SUMENEP, (TransMadura.com) — Laporan Paslon Fatta Jasin- Kiai Ali Fikri ke Bawaslu Sumenep, Kecaman terus bantahan bermunculan, bahkan dinilai itu hanyalah mimpi. Pasalnya perihal permintaan pelapor ke Bawaslu untuk mendiskualifikasi Fauzi-Eva dinilai hal biasa.
Kali ini, Koordinator Tim Hukum Relawan Fauzi-Eva, Rausi Samorano mengatakan, apa yang dilakukan pasangan nomor urut 02 itu hal biasa. Mereka berupaya untuk menang lewat jalan tengah, meskipun pada proses pesta demokrasinya mereka kalah. Ia-pun menganggap upaya itu sebagai mimpi belaka.
“Permintaan diskualifikasi dari Paslon 02 itu hal biasa, dalam posisi kalah atau potensial kalah ya akan melakukan langkah apapun untuk menjadi menang, salah satunya dengan cara potong kompas, kalah di pemilihan, mau menang di penetapan, walaupun anggap saja itu mimpi, tapi menurut saya gak ada masalah,” katanya kepada media ini, Selasa (15/12/2020).
Ia menjelaskan, upaya pelaporan itu memang salah satu jalan yang bisa dilakukan. Pasalnya, peluang mengajukan gugatan ke Mahkamah Konstitusi (MK) sangat tipis. Hal ini karena sesuai aturan, prasyarat gugatan ke MK, untuk DPT antara 500 ribu hingga 1 juta harus berselisih maksimal 1 persen. Sedangkan, DPT Sumenep sendiri di angka 800 ribuan.
Sedangkan, kata Rausi melihat progres Sirekap KPU yang sudah hampir mencapai 100 persen, pasangan Fauzi-Eva masih unggul sekitar tiga hingga empat persen. Hal ini, tidak akan berubah jauh dengan proses rekapitulasi manual oleh KPU yang akan dilakukan dalam waktu dekat.
“Mungkin karena langkah hukum ke MK itu sudah tertutup, karena prasyarat utamanya salah satunya yakni prosentase selisih suara untuk 1 persen. Melihat perkembangan sirekap KPU itu kemenangan paslon 01 sekitar tiga hingga empat persen. Oleh karena itu mereka berupaya meminta paslon 01 didiskualifikasi melalui Bawaslu,” jelasnya.
Ia mengatakan, pihaknya tidak mempermasalahkan laporan Paslon FJ-Mas Kiai. Hanya saja, ada mekanisme yang harus dilakukan. Kendatipun keluar rekomendasi diskualifikasi dari Bawaslu, hal demikian masih dapat digugat ke PTUN.

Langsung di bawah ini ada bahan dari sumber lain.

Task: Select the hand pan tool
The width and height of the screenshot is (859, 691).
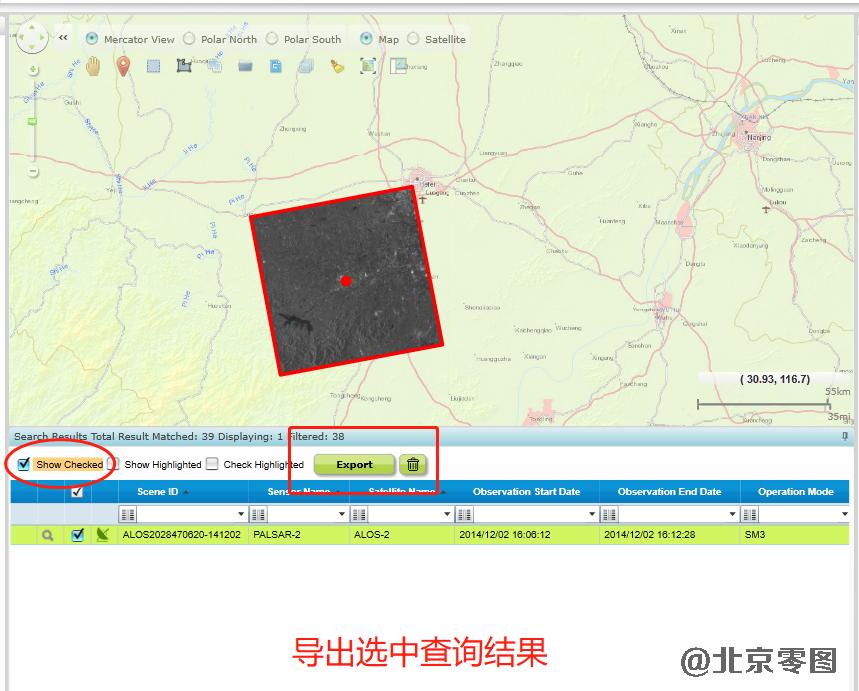Action: pyautogui.click(x=93, y=66)
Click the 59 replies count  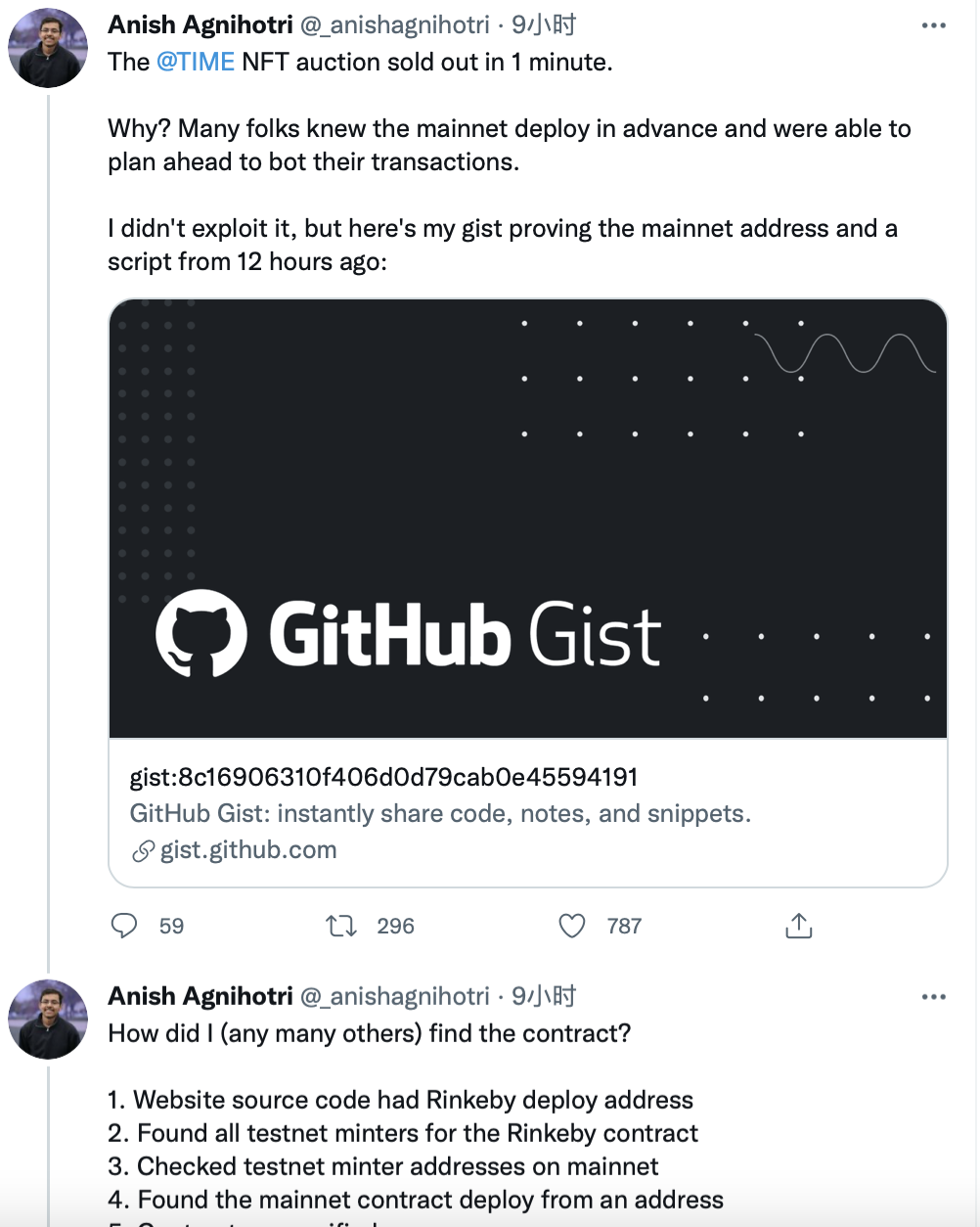[x=171, y=926]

“Permintaan diskualifikasi itu boleh-boleh saja, apa akan dikabulkan?, ya tidak begitu, bahkan ada yang dikabulkan masih digugat ke PTUN kalah. Jadi ya biasalah ini dalam proses demokrasi, orang yang kalah itu akan melakukan apapun untuk menjadi menang, walaupun itu tidak masuk akal,” tegasnya.
Menanggapi laporan itu sendiri, Rausi mengatakan, Fauzi selaku calon bupati tidak mungkin bisa melakukan mobilisasi massa melalui kades maupun camat. Fauzi dinilai tidak memiliki kemampuan untuk melakukan itu, karena sejak penetapan oleh KPU, Fauzi sedang cuti sebagai wakil bupati. Sehingga ia tidak memiliki kekuasaan melakukannya.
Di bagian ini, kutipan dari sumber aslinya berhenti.